O líder do União Brasil no Senado, Efraim Filho (PB), participou da reunião com Haddad na noite de domingo e também aponta dificuldades políticas do governo para enfrentar temas que indiquem cortes de despesas, como o freio nas despesas do Fundeb (o fundo financiador da educação básica no país) e cortes em benefícios sociais.

“O clima da reunião foi de muito diálogo, mas não foi tenso. Creio que o ponto que mais tem consenso será um corte linear nos benefícios tributários, excluindo o que está constitucionalizado, como o Simples, a Zona Franca e a cesta básica, além de novas alíquotas para bets”, disse o senador ao PlatôBR.

Agro
Em outra frente, representantes do agronegócio se reuniram nesta segunda-feira, 9, e torpedearam o novo plano de Haddads. O deputado Pedro Lupion (PP-PR), presidente da FPA (Frente Parlamentar da Agropecuária), disse que o governo está criando mais um problema ao propor o fim da isenção de Imposto de Renda para as LCAs (Letras de Crédito do Agronegócio). “Eles (governo) sabem que não têm como aceitar isso, sabem o tamanho do prejuízo para o setor que carrega nossa economia. Nós não vamos nos calar”, disse o parlamentar.

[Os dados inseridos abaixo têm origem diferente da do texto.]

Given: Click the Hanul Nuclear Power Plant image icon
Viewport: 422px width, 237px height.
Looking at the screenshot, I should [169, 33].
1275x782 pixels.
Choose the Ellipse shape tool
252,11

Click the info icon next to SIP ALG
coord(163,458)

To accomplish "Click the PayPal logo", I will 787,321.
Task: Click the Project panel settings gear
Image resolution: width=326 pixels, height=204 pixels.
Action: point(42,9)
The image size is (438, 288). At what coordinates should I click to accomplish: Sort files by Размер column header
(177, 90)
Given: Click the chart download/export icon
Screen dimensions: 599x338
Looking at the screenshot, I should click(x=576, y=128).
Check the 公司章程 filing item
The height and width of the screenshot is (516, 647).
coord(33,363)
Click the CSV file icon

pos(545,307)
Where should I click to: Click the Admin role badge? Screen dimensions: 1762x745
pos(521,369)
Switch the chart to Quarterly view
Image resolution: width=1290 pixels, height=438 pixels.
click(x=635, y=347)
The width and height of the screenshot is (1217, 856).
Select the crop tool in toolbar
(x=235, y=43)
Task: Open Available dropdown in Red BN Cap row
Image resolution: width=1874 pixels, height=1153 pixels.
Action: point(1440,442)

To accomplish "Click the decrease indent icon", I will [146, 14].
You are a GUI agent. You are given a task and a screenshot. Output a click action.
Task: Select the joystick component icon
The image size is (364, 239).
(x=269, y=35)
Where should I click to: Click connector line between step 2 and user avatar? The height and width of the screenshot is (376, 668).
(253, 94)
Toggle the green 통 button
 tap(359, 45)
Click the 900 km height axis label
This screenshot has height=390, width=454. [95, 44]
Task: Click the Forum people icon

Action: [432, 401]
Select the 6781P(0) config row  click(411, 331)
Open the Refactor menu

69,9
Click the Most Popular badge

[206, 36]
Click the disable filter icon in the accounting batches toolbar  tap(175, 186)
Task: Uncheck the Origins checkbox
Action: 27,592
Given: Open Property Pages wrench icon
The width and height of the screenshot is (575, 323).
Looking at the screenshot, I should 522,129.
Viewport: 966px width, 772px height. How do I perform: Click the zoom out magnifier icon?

A senadora Tereza Cristina (PP-MS) argumentou que as propostas da equipe econômica indicam que a prioridade não está na redução de gastos, mas sim no crescimento da arrecadação. Atualmente, as LCAs são isentas de IR, mas passarão a ser tributadas em 5% se a MP a ser editada pelo governo for adiante. 

Oposição
O mesmo argumento foi usado pelo líder do PL na Câmara, Sóstenes Cavalcante (RJ). Em nota, ele classificou a sinalização de Haddad em relação à taxação das LCAs como “moralmente injusta e economicamente destrutiva”. “O governo troca imposto por imposto”, criticou.

Para esta terça-feira, 10, o deputado Zucco, líder da oposição, chamou uma reunião emergencial com o objetivo de preparar a reação no Congresso e condenou a falta de “clareza do que vai ser feito”. “Dizem que vão ter alguns recuos relacionados ainda à pauta do IOF, mas estamos vendo essa alternativa como, mais uma vez, querer receita e não querer corte, querer recurso mas não querer sanar os problemas que o Brasil tem”, disse.

“Eu não tenho dúvida de que, se não tivermos uma medida provisória que realmente tenha um mínimo de entendimento para arrecadar com cortes de gastos, nós vamos votar contra e vamos trabalhar para que o governo realmente traga alguma pauta positiva para o Congresso”, anunciou.